ACTIVITY: Print each entry exactly, all the way through.

Collected data entries:
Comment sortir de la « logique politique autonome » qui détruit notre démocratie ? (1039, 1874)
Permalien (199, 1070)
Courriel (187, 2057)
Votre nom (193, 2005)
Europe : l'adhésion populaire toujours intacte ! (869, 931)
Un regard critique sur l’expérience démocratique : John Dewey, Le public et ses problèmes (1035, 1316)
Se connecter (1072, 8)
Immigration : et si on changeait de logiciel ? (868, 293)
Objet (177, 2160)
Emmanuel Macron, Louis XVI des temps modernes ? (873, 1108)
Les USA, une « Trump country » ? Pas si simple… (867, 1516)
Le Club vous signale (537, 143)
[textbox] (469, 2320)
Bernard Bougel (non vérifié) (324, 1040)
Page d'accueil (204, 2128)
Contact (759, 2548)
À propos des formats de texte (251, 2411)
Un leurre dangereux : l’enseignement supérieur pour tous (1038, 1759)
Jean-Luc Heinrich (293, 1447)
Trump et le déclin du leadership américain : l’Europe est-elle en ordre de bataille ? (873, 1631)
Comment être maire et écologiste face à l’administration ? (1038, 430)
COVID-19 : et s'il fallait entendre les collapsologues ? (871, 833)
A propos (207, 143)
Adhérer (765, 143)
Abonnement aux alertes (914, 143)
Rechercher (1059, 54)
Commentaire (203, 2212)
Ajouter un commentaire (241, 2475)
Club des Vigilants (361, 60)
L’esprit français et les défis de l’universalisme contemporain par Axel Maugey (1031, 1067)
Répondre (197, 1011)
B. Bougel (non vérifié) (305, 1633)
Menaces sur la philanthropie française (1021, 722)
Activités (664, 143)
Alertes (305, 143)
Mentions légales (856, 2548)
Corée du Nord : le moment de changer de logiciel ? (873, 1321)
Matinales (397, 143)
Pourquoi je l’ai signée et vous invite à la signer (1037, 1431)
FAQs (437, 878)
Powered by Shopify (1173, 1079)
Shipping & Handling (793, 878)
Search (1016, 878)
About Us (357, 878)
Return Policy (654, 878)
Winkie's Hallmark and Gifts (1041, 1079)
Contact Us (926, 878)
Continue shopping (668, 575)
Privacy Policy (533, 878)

SOLUTION TO THE PROBLEM:
Comment sortir de la « logique politique autonome » qui détruit notre démocratie ? (1039, 1874)
Permalien (199, 1070)
Courriel (187, 2057)
Votre nom (193, 2005)
Europe : l'adhésion populaire toujours intacte ! (869, 931)
Un regard critique sur l’expérience démocratique : John Dewey, Le public et ses problèmes (1035, 1316)
Se connecter (1072, 8)
Immigration : et si on changeait de logiciel ? (868, 293)
Objet (177, 2160)
Emmanuel Macron, Louis XVI des temps modernes ? (873, 1108)
Les USA, une « Trump country » ? Pas si simple… (867, 1516)
Le Club vous signale (537, 143)
[textbox] (469, 2320)
Bernard Bougel (non vérifié) (324, 1040)
Page d'accueil (204, 2128)
Contact (759, 2548)
À propos des formats de texte (251, 2411)
Un leurre dangereux : l’enseignement supérieur pour tous (1038, 1759)
Jean-Luc Heinrich (293, 1447)
Trump et le déclin du leadership américain : l’Europe est-elle en ordre de bataille ? (873, 1631)
Comment être maire et écologiste face à l’administration ? (1038, 430)
COVID-19 : et s'il fallait entendre les collapsologues ? (871, 833)
A propos (207, 143)
Adhérer (765, 143)
Abonnement aux alertes (914, 143)
Rechercher (1059, 54)
Commentaire (203, 2212)
Ajouter un commentaire (241, 2475)
Club des Vigilants (361, 60)
L’esprit français et les défis de l’universalisme contemporain par Axel Maugey (1031, 1067)
Répondre (197, 1011)
B. Bougel (non vérifié) (305, 1633)
Menaces sur la philanthropie française (1021, 722)
Activités (664, 143)
Alertes (305, 143)
Mentions légales (856, 2548)
Corée du Nord : le moment de changer de logiciel ? (873, 1321)
Matinales (397, 143)
Pourquoi je l’ai signée et vous invite à la signer (1037, 1431)
FAQs (437, 878)
Powered by Shopify (1173, 1079)
Shipping & Handling (793, 878)
Search (1016, 878)
About Us (357, 878)
Return Policy (654, 878)
Winkie's Hallmark and Gifts (1041, 1079)
Contact Us (926, 878)
Continue shopping (668, 575)
Privacy Policy (533, 878)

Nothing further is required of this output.